After Boston turned down its chance to be the U.S. entrant in the sweepstakes to host the 2024 Olympics, it’s natural that Mayor Eric Garcetti and the city establishment, at least what’s left of it, would like a return engagement. 

But the Los Angeles of today barely resembles the vibrant, optimistic city of 30 years ago. 

A devastating report from the establishmentarian Los Angeles 2020 Commission recently intoned, that LA is “the city where the future once came to happen,”…but it is now… “living the past and leaving tomorrow to sort itself out.” 

So rather than being a bold move toward establishing the city’s preeminence, the current move smacks of a Hail Mary pass.
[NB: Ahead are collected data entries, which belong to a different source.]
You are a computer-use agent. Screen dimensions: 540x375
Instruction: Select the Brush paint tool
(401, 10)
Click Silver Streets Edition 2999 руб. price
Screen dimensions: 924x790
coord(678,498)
It also seems to embody a kind of nostalgia, a sentiment reflected not only in the desire to relive Olympic glory -- but also in the efforts to bring pro football back to town, including, perhaps, a return of the long-departed Rams. 
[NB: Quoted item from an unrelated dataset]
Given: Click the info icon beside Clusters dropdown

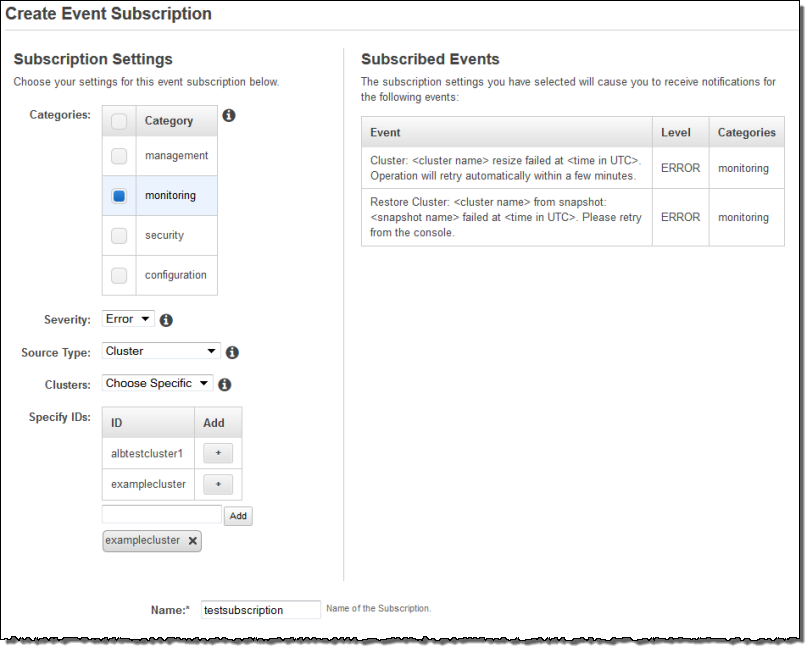Looking at the screenshot, I should (x=225, y=384).
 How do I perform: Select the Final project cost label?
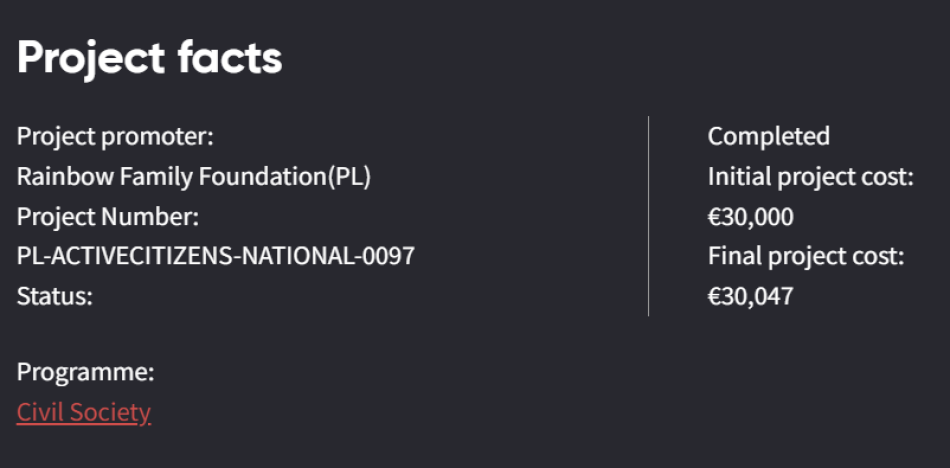(x=806, y=257)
Yet ultimately, neither a third Olympics (the first was in 1932) nor the return of NFL football can alter a city’s fate. After all, the 2000 Athens Olympics did not lead to a Greek renaissance, but may instead have contributed to that country’s fiscal morass. Summer Games in Montreal (1976) and Atlanta (1996) did not usher in a “golden age” for those cities, but rather periods of decline. 

In contrast, an Olympic city that is still doing well in the aftermath, like London or even Beijing, at least for the time being, can more accurately be said to have survived, rather than prospered from, its Olympiad. 
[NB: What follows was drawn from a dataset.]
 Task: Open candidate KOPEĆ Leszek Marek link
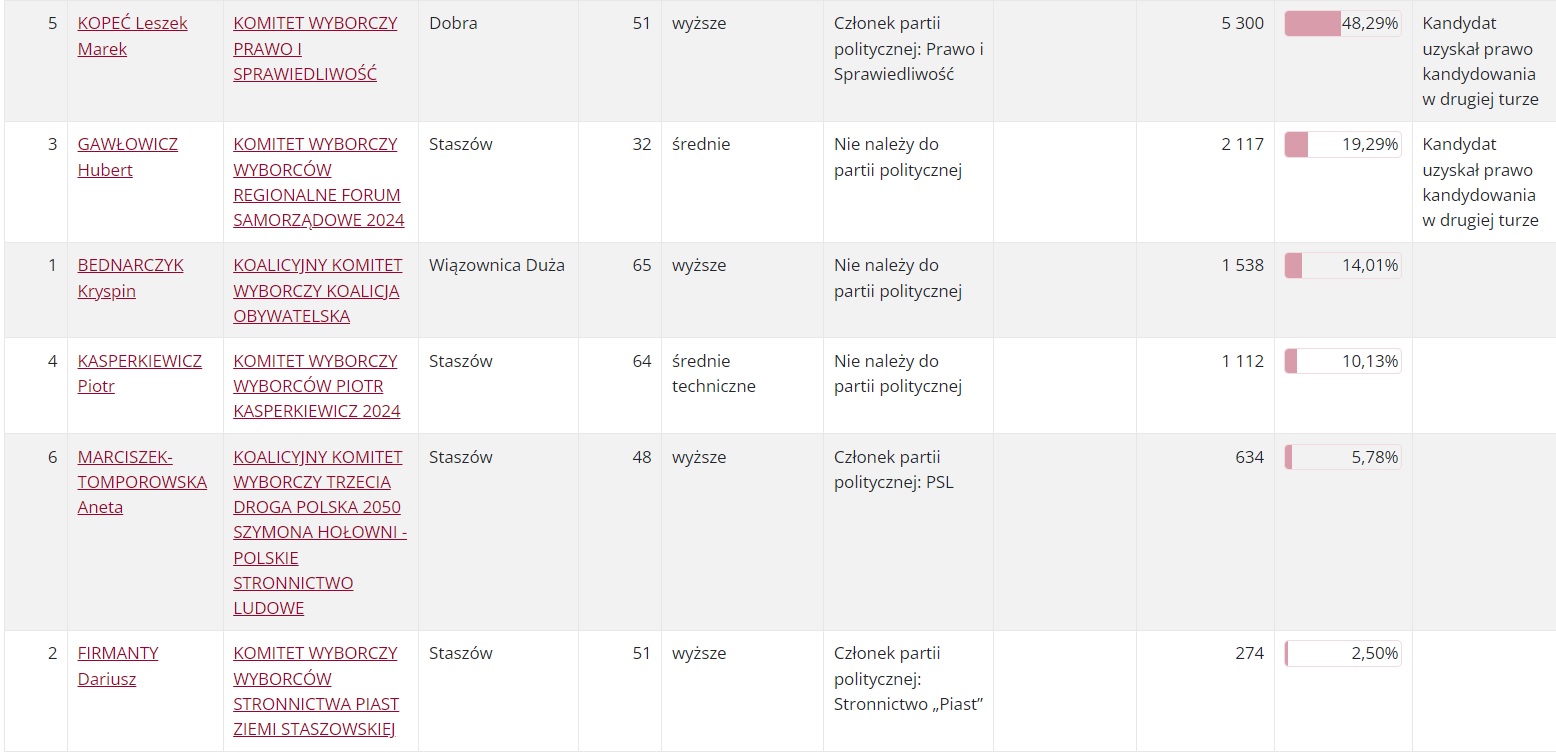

Nevertheless, there remains an alluring temptation to use sporting events to enhance a city’s standing. It’s much easier, for example, than improving basic infrastructure, reforming education or easing growth-strangling regulation. 

But attracting sports franchises has not turned cities around, as is evidenced in Baltimore. Sports teams may be important to local elites, and may thrill local residents, but they rarely provide the kind of economic boost that can reverse the decline of a fading city. 

Entrepreneurs ultimately matter more than sports stars.

There’s serious doubt whether Los Angeles can repeat its brilliant performance in 1984. At that time, the city had a strong and highly motivated business elite. This elite, closely tied to Mayor Tom Bradley, included twelve Fortune 500 firms that could help sponsor the Games and provide management expertise. 

Since the 1980s, the number of big firms in the city has fallen to three. The departure of such major corporations as Lockheed, Northrup Grumman, Occidental Petroleum and Toyota, suggests urban analyst Aaron Renn, has left LA’s once-vaunted corporate community as “a shell of its former self.” 

The weakening of the private sector, and the parallel rise of almost complete power of city employee unions, are adequate causes for skepticism about the likelihood that Mayor Garcetti and the labor-dominated City Council could produce a profitable Games. 

As former county Supervisor Zev Yaroslavsky has suggested, in 1984 there was an ironclad agreement that kept the city off the hook for any cost overruns. This time, there seems to be no such arrangement in place. 

Similar concerns about costs led leaders in Boston, the city the U.S. Olympic Committee initially chose to bid for the 2024 Games, to pull out. Bostonians were aware that, in many cases, Olympic Games – for example, in Munich, Montreal and Athens – have lost money, sticking taxpayers with the bill. 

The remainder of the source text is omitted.